* _Data_:
..........

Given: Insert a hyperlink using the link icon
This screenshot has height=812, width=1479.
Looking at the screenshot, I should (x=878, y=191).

..........

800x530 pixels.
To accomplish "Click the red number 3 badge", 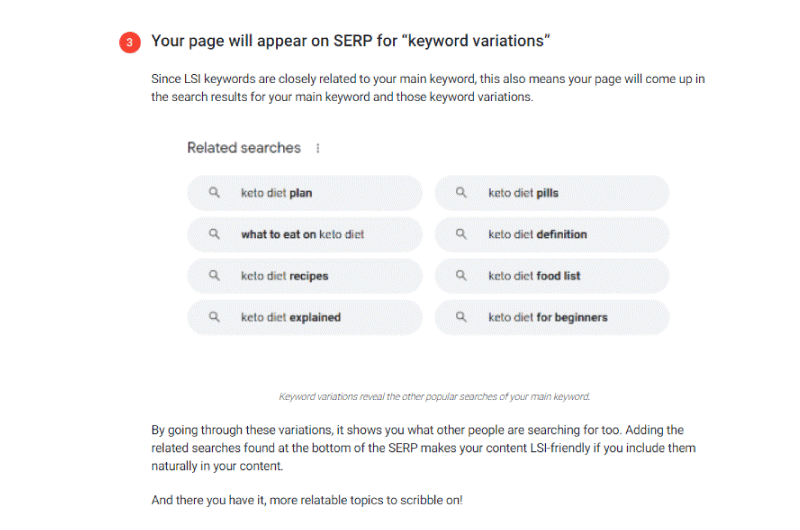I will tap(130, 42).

..........

Recast the records starting at the line containing "Given: Insert a hyperlink using the link icon" and ending at the line containing "Looking at the", both included, as a JSON list of strings with one string per line. Omit blank lines.

* _Task result_:
[
  "Given: Insert a hyperlink using the link icon",
  "This screenshot has height=812, width=1479.",
  "Looking at the screenshot, I should (x=878, y=191)."
]